Fig. 5.

Suppression of Akt phosphorylation by SubAB through the ATF6-Akt-mTOR pathway. (A) NRK-52E cells were treated with or without SubAB for 24 h in the absence or presence of AEBSF and subjected to Western blot analysis of phosphorylated Akt. (B) Wild-type MEF (wt), PERK-knockout MEF (PERK^−/−), and iATF6α MEF were treated with or without SubAB and subjected to Western blot analysis.
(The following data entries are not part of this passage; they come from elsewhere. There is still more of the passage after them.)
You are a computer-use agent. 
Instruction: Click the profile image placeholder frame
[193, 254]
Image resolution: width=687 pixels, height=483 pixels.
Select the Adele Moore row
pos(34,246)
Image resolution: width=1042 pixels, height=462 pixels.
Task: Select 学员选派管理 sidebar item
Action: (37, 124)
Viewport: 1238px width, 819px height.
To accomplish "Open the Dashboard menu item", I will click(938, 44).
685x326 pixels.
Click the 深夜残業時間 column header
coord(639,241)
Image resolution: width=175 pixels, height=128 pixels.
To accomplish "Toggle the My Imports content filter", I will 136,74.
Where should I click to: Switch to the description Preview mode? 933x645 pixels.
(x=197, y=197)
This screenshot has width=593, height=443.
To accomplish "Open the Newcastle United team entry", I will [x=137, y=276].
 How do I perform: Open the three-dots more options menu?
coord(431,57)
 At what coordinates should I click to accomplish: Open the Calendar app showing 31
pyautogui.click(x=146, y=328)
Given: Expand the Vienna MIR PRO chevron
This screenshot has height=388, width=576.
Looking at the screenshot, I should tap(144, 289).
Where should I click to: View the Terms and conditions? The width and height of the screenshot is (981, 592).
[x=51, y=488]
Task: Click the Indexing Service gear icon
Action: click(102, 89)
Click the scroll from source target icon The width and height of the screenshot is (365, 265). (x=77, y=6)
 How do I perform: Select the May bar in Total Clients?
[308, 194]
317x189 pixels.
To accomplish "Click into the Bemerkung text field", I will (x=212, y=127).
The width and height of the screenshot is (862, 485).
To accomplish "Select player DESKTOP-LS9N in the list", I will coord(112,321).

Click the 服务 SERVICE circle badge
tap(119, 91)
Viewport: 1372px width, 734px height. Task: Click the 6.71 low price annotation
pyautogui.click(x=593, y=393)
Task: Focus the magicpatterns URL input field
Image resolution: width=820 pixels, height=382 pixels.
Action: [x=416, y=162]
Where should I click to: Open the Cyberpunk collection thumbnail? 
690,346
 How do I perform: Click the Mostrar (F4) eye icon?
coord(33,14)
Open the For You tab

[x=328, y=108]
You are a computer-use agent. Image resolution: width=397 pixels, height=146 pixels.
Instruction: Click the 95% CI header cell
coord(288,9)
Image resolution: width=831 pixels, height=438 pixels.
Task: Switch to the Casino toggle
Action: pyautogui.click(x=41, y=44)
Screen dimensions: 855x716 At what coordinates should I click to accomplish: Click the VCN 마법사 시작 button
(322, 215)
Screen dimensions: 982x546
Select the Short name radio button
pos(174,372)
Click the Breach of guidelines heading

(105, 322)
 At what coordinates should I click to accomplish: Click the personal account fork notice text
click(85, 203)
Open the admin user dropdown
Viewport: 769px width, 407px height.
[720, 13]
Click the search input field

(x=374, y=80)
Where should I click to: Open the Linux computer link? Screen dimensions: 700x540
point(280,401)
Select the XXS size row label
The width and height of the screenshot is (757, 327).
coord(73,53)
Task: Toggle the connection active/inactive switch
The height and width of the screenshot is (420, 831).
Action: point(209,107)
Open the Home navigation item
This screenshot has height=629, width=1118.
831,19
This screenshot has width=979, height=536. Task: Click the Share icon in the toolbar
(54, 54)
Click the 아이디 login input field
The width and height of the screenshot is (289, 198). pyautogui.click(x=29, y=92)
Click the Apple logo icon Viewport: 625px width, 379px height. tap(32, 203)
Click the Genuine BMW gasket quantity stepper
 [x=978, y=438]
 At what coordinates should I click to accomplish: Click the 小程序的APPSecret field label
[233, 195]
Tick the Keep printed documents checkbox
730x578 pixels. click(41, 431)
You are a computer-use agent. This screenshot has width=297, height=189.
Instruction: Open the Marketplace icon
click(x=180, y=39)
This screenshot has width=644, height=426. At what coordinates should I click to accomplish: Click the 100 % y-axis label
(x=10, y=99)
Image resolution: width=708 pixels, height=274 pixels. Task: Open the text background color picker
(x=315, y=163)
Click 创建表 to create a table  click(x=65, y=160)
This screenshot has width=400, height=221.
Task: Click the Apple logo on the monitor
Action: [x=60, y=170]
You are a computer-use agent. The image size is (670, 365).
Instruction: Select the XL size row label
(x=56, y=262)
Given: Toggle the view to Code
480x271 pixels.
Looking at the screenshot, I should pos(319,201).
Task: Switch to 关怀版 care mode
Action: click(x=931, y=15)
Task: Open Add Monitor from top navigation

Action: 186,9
NRK-52E cells were treated with SubAB (C) or thapsigargin or tunicamycin (D) for indicated time periods and subjected to Western blot analysis of phosphorylated mTOR. Levels of total mTOR and β-actin were used as loading controls. (E) Cells were treated with or without SubAB for 3 h in the absence or presence of AEBSF and subjected to Western blot analysis. (F) Wild-type MEF and iATF6α MEF were treated with or without SubAB and subjected to Western blot analysis of phosphorylated mTOR. (G) NRK-52E cells were pretreated with or without 100 nM rapamycin for 30 min, exposed to SubAB for 24 h, and subjected to Western blot analysis of phosphorylated Akt. (H) Western blot analysis of TSC2 and phosphorylated Akt in cells transiently transfected with control siRNA or TSC2 siRNA. (I) Cells were transiently cotransfected with pNFκB-Luc together with control siRNA or TSC2 siRNA. After 48 h, cells were treated with or without TNF-α for 6 h and subjected to luciferase assay.